Okay. Picture 10 fine fellows holding up a heavy glass ball. Along comes some bastard with only one shoe, and seeing that fellow #1 has a match to his own, he runs over, unties the damn thing and tears it off. Fellow #1 struggles to keep his footing, but the glass ball remains intact. But now he has only 1 shoe. And the floor is cold. So he lets go of the ball and steals the next fellow's shoe. All this activity upsets the ball, and it bangs against a wall and sustains a small crack. Now stuff can get in the ball, but it's still a ball. Fellow #1 goes back to holding the ball, but now fellow #2 is now stealing from the third guy, and so on. It upsets the balance. If two guys both simultaneously have shoes stolen, the ball topples and breaks.
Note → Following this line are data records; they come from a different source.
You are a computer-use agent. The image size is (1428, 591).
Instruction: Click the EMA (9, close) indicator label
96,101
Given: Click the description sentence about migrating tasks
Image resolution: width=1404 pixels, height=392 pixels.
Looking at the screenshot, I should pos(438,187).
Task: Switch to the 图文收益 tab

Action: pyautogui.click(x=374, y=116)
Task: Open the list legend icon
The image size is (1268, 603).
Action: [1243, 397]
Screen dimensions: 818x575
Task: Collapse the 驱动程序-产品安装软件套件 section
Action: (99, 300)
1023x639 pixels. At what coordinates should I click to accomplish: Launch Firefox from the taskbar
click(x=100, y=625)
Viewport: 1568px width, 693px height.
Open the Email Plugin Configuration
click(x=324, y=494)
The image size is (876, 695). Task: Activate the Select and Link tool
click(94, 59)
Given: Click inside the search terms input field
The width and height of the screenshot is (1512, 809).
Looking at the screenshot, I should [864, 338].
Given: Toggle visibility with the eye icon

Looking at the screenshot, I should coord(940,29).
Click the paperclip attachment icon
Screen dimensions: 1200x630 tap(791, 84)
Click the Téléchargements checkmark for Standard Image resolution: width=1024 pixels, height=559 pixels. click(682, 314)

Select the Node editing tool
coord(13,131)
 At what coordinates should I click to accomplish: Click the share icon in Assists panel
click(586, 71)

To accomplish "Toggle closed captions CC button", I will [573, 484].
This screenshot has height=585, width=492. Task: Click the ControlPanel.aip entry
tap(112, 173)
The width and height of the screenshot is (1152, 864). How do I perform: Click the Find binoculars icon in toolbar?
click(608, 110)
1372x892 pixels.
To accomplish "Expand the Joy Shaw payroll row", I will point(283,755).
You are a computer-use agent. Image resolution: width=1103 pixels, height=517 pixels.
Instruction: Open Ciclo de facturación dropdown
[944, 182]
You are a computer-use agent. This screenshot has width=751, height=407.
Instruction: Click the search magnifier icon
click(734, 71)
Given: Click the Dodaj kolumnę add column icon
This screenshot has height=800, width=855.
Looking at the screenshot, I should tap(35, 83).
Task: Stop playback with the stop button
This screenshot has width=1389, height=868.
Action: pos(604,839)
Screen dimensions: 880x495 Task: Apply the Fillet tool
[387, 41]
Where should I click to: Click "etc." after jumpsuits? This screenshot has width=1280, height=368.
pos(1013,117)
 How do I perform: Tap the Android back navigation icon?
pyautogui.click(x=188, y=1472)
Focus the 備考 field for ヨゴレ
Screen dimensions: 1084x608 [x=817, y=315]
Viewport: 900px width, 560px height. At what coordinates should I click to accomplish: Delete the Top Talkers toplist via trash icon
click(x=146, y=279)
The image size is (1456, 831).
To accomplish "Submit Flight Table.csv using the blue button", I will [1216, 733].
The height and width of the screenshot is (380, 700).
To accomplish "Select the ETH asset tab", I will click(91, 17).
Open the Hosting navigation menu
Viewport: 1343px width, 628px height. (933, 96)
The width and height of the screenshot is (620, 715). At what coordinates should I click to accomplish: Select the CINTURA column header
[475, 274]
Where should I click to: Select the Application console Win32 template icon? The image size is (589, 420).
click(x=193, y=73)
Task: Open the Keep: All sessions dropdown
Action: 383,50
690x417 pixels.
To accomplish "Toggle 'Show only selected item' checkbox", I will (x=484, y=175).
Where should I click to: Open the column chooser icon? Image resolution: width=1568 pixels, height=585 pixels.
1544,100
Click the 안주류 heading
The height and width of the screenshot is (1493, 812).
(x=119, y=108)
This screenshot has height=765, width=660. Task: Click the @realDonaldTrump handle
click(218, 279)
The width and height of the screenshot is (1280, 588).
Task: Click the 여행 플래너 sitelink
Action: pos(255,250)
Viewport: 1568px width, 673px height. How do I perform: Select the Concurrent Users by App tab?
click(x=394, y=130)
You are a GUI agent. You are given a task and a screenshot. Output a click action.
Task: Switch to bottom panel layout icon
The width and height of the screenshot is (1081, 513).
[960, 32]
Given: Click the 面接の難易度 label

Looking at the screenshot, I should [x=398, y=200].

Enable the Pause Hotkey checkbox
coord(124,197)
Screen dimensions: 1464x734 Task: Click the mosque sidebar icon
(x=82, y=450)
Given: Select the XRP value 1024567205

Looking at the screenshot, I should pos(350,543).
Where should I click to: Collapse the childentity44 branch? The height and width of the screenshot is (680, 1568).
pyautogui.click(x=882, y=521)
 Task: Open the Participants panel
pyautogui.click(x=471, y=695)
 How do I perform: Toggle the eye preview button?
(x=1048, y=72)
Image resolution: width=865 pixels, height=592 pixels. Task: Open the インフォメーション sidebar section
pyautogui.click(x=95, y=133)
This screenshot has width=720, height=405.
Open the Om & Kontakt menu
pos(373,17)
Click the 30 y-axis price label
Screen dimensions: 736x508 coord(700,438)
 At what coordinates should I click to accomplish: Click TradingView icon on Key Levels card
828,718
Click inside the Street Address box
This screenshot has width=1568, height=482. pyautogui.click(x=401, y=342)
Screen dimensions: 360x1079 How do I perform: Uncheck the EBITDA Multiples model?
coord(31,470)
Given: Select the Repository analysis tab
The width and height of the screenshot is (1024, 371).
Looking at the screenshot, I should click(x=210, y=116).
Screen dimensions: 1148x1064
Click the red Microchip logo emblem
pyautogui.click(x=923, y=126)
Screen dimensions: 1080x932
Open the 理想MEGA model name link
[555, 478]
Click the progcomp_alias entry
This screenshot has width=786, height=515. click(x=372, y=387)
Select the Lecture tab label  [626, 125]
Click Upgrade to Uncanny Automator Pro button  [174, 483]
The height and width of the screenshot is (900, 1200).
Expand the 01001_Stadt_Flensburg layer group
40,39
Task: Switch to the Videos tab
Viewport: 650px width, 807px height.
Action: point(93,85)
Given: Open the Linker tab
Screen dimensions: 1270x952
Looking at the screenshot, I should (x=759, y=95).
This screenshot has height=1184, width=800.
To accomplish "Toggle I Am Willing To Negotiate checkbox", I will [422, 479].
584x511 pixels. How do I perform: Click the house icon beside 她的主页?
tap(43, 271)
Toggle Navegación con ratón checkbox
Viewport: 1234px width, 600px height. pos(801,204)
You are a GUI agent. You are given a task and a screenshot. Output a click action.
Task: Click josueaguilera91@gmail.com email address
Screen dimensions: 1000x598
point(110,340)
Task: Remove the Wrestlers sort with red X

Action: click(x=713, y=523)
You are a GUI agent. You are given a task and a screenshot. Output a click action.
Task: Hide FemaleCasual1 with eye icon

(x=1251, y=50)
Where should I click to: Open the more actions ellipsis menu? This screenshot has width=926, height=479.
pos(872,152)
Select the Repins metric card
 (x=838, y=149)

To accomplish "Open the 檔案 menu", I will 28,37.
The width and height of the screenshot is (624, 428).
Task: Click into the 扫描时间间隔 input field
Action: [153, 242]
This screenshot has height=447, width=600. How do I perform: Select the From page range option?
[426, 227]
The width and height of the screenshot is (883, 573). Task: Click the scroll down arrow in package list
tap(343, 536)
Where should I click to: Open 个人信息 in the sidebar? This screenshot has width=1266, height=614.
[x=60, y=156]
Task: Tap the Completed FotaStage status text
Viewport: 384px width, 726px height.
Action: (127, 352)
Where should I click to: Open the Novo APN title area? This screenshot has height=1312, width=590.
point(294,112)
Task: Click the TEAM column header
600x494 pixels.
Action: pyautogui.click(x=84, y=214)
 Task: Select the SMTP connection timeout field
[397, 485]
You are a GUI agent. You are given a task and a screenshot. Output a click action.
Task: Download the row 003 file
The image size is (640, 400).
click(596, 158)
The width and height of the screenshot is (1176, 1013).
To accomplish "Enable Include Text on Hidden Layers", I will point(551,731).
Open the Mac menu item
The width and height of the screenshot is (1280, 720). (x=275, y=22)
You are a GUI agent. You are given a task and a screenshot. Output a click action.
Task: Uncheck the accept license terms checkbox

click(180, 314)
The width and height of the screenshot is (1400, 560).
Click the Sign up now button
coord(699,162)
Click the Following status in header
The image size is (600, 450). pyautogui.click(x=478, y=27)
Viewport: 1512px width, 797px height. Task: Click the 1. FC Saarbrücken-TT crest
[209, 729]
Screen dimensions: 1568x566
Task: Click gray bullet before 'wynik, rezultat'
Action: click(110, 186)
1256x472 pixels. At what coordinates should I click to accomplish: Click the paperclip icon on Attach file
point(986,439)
And this is like a cell. Cell cracking = cell damage. Now a carcinogen has easier access to your genetic material -- your DNA.. Cell breaking = cell death, and you know, that can't be good.

An antioxidant is a fine fellow wearing two shoes and carrying a third. He runs up to Fellow #1, puts the extra shoe on his foot, laces it up and no one knows the better for it.

We make some antioxidants in our bodies, like superoxide dismutase, and we eat some, like Vitamin C, E and beta carotene, the precursor to Vitamin A. But like I said, as we age, we can use a bit of help. Like most things, it should be noted that oxidation is a balance. We need oxygen, and we even need some reactive oxygen species, because ironically, our immune system uses them to destroy bacteria. But not too much, or the good stuff goes too. If a cell is compromised enough, the free radicals mess with your DNA, the mutation survives, and cancer or other awful crap begins.

So...drink your tea. Eat your greens. And be nice. It couldn't hurt, especially around this time of year. Back with more gripping food smack in a bit.